** Text section follows **

Cookie validity and ss-opt

Hello,

We currently have an Angular app that is connecting to a ServiceStack API and sending through cookies. We have a custom credentials provider that either accepts username/ password or an internal id. We noticed that when the internal id is sent through, occasionally the cookies are reject by the validation attribute. On further investigation, it looks like when the internal id is sent through, the ss-opt is set to temp.

Is this the code I need to force permanent cookies?
Request.AddSessionOptions(SessionOptions.Permanent);

Also, what is the default expiration of the ss-id and ss-pid cookies?

Thanks!

Yes, the ss-opt cookie just needs to be set to perm i.e ss-opt=perm, either set by client or server.

The ss-id is a Temporary “Session Cookie”, i.e. they don’t have an expiry and expire “When the Session Ends” which usually meant when the browser is closed but some browsers like Chrome and Firefox “Restore last Session” feature will preserve session cookies.

Thanks for the quick response. Yes, this is our understanding as well. We noticed the base authentication attribute returning an Unauthorised error after a random time like 30 minutes. I have also confirmed that the browser session was not closed in the Angular app either.
When the user logs in, they do not set “Remember Me”.

Do you recommend that we still set ss-opt=perm in this scenario?

Appreciate it.

That’s up to you, but if you’re going to give them the RememberMe option you shouldn’t contradict their preference by choosing to use the permanent cookie instead. That’s what RememberMe controls whether to save their session against their permanent ss-pid or temporary ss-id Cookie.

If you always want them to use the ss-pid permanent cookie don’t show them the option, just always send RememberMe=true.

Whilst the ss-pid Cookie is set to expire in 20 years, it’s only valid for how long their Authenticated UserSession is stored on the Server (i.e. ICacheClient). The ss-pid Cookie gets cleared if /auth/logout is explicitly called or if they clear their own Cookies.

This is a FYI:

Safari 12.1+ with Intelligent Tracking Prevention makes any client side cookie expire after 7 days, even if it is set to expire longer.

Will This Change Log Users Out?
Authentication cookies should be Secure and HttpOnly
to protect them against man-in-the-middle attacks, cross-site scripting
attacks, and speculative execution attacks. Cookies created through
document.cookie cannot be HttpOnly which means authentication cookies
should not be affected by the lifetime cap. If they are, you need to set
your authentication cookies in an HTTP response and mark them Secure
and HttpOnly.

and

Implementation Details
Only cookies created through document.cookie are affected by this change.The change covers cookies created in first-party contexts as well as in third-party iframes.Session cookies are not affected, they remain session cookies.Persistent cookies that have an expiry shorter than seven days keep their shorter expiry.

Thanks for the information.

Hi,

We have gotten back to fixing an issue related to Remember Me and SessionOptions.

** End of Text section **

→ **Activity list**
1) Which cookie names appear in the cookie thread?
2) Answer from the cookie thread:
(a) How far ahead is the ss-pid cookie set to expire?
(b) After how many days does Safari 12.1+ with Intelligent Tracking Prevention make client-side cookies expire?
(c) After about how long did the base authentication attribute return an Unauthorised error?
3) Transcribe the cookie thread from "Safari 12.1+ with" up to and including "Log Users Out?".
The listing that follows plays no part in the cookie thread.

** Recorded data follows **

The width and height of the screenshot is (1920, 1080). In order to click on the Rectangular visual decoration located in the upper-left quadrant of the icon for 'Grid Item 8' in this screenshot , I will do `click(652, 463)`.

** End of Recorded data **

→ **Exercise results**
1) ss-opt, ss-id, ss-pid

2)
(a) 20 years
(b) 7 days
(c) About 30 minutes

3)
Safari 12.1+ with Intelligent Tracking Prevention makes any client side cookie expire after 7 days, even if it is set to expire longer.

Will This Change Log Users Out?